▶ _Exercise_
In the reply, include exactly the lines of the entries below from the first to the line with "Given: Collapse the デバイス section", that line included.

▶ _Given data_
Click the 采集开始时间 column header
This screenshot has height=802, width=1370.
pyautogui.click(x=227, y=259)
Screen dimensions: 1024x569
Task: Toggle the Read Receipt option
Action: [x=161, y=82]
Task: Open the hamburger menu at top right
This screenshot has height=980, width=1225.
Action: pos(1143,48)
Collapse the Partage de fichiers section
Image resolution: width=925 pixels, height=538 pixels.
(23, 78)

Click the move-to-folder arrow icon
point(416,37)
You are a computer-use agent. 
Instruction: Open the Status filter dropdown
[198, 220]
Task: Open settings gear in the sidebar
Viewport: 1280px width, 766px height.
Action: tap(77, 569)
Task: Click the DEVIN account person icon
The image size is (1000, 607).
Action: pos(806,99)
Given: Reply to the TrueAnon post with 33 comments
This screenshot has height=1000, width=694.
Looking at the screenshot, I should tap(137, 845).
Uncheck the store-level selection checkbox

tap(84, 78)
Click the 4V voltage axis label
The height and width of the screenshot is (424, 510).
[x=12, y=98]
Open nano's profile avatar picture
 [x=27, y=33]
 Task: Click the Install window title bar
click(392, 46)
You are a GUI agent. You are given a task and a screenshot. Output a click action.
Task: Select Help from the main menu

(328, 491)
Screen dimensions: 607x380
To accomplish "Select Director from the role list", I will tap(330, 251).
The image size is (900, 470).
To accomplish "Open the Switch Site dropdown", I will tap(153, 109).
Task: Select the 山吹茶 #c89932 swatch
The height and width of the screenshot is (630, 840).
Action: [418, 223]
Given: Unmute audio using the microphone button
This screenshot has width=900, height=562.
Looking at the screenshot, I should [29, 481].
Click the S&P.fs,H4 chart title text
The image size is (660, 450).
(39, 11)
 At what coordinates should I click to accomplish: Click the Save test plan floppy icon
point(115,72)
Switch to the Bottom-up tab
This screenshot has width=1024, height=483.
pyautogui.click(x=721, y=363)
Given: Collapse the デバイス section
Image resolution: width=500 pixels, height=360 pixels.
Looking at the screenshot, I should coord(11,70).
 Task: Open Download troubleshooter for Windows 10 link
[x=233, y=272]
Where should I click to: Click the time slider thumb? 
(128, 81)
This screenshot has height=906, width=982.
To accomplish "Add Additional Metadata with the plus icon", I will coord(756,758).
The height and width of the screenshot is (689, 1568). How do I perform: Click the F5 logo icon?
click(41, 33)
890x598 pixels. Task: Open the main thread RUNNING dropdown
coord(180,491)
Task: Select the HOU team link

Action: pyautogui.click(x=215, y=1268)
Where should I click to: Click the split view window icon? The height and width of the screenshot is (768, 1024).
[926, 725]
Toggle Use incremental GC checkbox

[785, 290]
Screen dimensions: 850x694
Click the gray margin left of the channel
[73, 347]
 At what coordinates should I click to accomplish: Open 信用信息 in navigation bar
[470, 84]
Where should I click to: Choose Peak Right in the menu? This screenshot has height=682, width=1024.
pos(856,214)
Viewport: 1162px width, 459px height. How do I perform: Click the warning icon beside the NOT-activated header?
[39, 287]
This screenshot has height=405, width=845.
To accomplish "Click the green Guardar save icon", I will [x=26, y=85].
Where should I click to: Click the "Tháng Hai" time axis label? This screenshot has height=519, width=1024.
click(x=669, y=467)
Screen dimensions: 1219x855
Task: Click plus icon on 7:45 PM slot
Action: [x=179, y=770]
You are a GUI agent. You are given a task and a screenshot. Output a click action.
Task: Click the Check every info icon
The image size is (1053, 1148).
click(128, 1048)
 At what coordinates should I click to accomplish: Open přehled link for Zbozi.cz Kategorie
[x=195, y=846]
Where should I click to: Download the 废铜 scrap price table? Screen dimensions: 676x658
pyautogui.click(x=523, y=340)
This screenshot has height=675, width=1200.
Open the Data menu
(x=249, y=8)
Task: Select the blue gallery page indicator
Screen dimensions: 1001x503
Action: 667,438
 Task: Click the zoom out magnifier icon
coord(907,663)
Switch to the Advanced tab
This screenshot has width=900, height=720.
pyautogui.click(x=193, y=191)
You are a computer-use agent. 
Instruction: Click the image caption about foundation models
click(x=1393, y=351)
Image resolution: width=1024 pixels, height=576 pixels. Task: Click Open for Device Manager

▶ _Task result_
Click the 采集开始时间 column header
This screenshot has height=802, width=1370.
pyautogui.click(x=227, y=259)
Screen dimensions: 1024x569
Task: Toggle the Read Receipt option
Action: [x=161, y=82]
Task: Open the hamburger menu at top right
This screenshot has height=980, width=1225.
Action: pos(1143,48)
Collapse the Partage de fichiers section
Image resolution: width=925 pixels, height=538 pixels.
(23, 78)

Click the move-to-folder arrow icon
point(416,37)
You are a computer-use agent. 
Instruction: Open the Status filter dropdown
[198, 220]
Task: Open settings gear in the sidebar
Viewport: 1280px width, 766px height.
Action: tap(77, 569)
Task: Click the DEVIN account person icon
The image size is (1000, 607).
Action: pos(806,99)
Given: Reply to the TrueAnon post with 33 comments
This screenshot has height=1000, width=694.
Looking at the screenshot, I should tap(137, 845).
Uncheck the store-level selection checkbox

tap(84, 78)
Click the 4V voltage axis label
The height and width of the screenshot is (424, 510).
[x=12, y=98]
Open nano's profile avatar picture
 [x=27, y=33]
 Task: Click the Install window title bar
click(392, 46)
You are a GUI agent. You are given a task and a screenshot. Output a click action.
Task: Select Help from the main menu

(328, 491)
Screen dimensions: 607x380
To accomplish "Select Director from the role list", I will tap(330, 251).
The image size is (900, 470).
To accomplish "Open the Switch Site dropdown", I will tap(153, 109).
Task: Select the 山吹茶 #c89932 swatch
The height and width of the screenshot is (630, 840).
Action: [418, 223]
Given: Unmute audio using the microphone button
This screenshot has width=900, height=562.
Looking at the screenshot, I should [29, 481].
Click the S&P.fs,H4 chart title text
The image size is (660, 450).
(39, 11)
 At what coordinates should I click to accomplish: Click the Save test plan floppy icon
point(115,72)
Switch to the Bottom-up tab
This screenshot has width=1024, height=483.
pyautogui.click(x=721, y=363)
Given: Collapse the デバイス section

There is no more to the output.